Problem statement >>
The expected response is the entire set of entries, copied exactly.

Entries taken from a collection
=== Begin Enclosure ===

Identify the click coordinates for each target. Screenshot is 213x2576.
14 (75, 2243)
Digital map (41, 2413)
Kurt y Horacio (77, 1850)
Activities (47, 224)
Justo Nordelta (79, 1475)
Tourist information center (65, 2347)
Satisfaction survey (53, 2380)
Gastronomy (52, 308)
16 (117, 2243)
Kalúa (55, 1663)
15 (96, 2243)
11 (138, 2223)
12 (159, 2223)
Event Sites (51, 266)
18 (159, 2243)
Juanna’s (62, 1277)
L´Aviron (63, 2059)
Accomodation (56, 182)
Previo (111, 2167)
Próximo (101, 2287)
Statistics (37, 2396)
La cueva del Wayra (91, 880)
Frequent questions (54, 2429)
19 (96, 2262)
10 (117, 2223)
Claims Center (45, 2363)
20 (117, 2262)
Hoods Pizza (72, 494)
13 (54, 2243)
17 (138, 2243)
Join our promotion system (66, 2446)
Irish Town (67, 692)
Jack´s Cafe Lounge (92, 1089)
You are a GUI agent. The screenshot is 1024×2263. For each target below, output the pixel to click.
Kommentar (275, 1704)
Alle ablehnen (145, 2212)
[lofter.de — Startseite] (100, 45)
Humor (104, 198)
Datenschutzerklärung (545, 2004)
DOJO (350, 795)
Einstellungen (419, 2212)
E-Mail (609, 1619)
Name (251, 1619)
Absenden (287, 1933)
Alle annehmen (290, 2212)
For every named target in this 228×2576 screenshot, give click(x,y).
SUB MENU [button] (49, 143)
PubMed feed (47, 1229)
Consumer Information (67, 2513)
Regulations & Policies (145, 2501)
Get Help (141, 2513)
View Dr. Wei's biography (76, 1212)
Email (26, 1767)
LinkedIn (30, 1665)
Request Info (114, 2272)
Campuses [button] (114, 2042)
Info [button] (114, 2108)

=== End Enclosure ===

Your response >>
Identify the click coordinates for each target. Screenshot is 213x2576.
14 (75, 2243)
Digital map (41, 2413)
Kurt y Horacio (77, 1850)
Activities (47, 224)
Justo Nordelta (79, 1475)
Tourist information center (65, 2347)
Satisfaction survey (53, 2380)
Gastronomy (52, 308)
16 (117, 2243)
Kalúa (55, 1663)
15 (96, 2243)
11 (138, 2223)
12 (159, 2223)
Event Sites (51, 266)
18 (159, 2243)
Juanna’s (62, 1277)
L´Aviron (63, 2059)
Accomodation (56, 182)
Previo (111, 2167)
Próximo (101, 2287)
Statistics (37, 2396)
La cueva del Wayra (91, 880)
Frequent questions (54, 2429)
19 (96, 2262)
10 (117, 2223)
Claims Center (45, 2363)
20 (117, 2262)
Hoods Pizza (72, 494)
13 (54, 2243)
17 (138, 2243)
Join our promotion system (66, 2446)
Irish Town (67, 692)
Jack´s Cafe Lounge (92, 1089)
You are a GUI agent. The screenshot is 1024×2263. For each target below, output the pixel to click.
Kommentar (275, 1704)
Alle ablehnen (145, 2212)
[lofter.de — Startseite] (100, 45)
Humor (104, 198)
Datenschutzerklärung (545, 2004)
DOJO (350, 795)
Einstellungen (419, 2212)
E-Mail (609, 1619)
Name (251, 1619)
Absenden (287, 1933)
Alle annehmen (290, 2212)
For every named target in this 228×2576 screenshot, give click(x,y).
SUB MENU [button] (49, 143)
PubMed feed (47, 1229)
Consumer Information (67, 2513)
Regulations & Policies (145, 2501)
Get Help (141, 2513)
View Dr. Wei's biography (76, 1212)
Email (26, 1767)
LinkedIn (30, 1665)
Request Info (114, 2272)
Campuses [button] (114, 2042)
Info [button] (114, 2108)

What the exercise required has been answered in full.